Howard W. Hewitt – It’s not unusual to enter a Wabash College classroom and find students challenged by their professor to think in abstract terms.  That’s what Wabash is all about – getting students to grow and not only think critically, but think at times in an unconventional manner. (See photo album from Thursday’s class here.)

It is often impressive and enlightening to sit in those classrooms, for those of us who do it infrequently, and be overwhelmed at some of the young men’s intellectual exercises.

It’s just as interesting to enter an art studio in the Fine Arts Building and see students intellectually express an abstraction in art. After all, when we think of the word “abstract,” we often think of art.

Professor Doug Calisch challenged his 3-D Foundations class this week with a project he titled “Releasing the Theme from Within.”

He wanted the students to focus on the subtractive process. “Basically, that means carving, shaping, and removing material from a plaster block, in order to convey a theme or central idea,” Calisch wrote in the assignment sheet.

“Working in the subtractive method takes careful planning and a preliminary design work on paper. It also requires a kind of ‘backwards’ thinking – a deconstructive approach of eliminating mass and creating space in order to reveal the theme locked inside your block of plaster.”

And to keep the assignment as “abstract” as possible, the students drew their themes from a hat.

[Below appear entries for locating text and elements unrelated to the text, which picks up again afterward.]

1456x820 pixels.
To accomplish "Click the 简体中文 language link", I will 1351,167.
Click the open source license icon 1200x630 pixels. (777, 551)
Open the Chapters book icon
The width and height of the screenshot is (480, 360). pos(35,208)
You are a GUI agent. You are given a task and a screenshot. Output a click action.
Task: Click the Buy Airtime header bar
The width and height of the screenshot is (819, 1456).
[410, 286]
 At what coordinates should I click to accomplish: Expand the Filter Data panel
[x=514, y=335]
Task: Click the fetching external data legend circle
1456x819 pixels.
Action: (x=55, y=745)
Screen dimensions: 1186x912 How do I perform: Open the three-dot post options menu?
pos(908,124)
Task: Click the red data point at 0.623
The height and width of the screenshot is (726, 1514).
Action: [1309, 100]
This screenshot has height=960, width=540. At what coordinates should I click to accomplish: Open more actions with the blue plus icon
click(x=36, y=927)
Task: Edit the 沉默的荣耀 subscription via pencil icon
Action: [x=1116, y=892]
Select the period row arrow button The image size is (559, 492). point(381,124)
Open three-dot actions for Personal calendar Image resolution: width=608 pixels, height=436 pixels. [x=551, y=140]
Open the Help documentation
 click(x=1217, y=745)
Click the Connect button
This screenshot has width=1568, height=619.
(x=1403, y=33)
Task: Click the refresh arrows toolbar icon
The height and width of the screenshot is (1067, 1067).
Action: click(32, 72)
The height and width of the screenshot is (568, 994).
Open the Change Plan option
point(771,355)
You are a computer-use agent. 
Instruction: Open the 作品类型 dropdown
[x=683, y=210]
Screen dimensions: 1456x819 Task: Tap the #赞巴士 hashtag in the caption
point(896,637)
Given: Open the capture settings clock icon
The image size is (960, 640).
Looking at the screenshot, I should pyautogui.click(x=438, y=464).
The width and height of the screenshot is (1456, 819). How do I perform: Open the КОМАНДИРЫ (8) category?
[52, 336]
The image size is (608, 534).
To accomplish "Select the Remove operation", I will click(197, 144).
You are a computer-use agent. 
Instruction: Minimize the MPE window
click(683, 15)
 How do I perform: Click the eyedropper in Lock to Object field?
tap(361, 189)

One word was written on a note card and the student had to then create their work to reflect that word. The list included: expel, consume, stress, compression, fluidity, frozen, solitude, toxic, pure, aggressive, destroyed, caustic, strength, complex, and others.

A haze of white dust hung over the sculpture studio Thursday afternoon with the constant “chink, chink, chink” of chisel against plaster. But one of the interesting things, much like other art classes I’ve observed, is most of the students were not art majors. The class is a 100 level class.

It’s fascinating to see young men who probably would not define themselves as artists express abstract themes with their hands, a hammer, and a block of white plaster.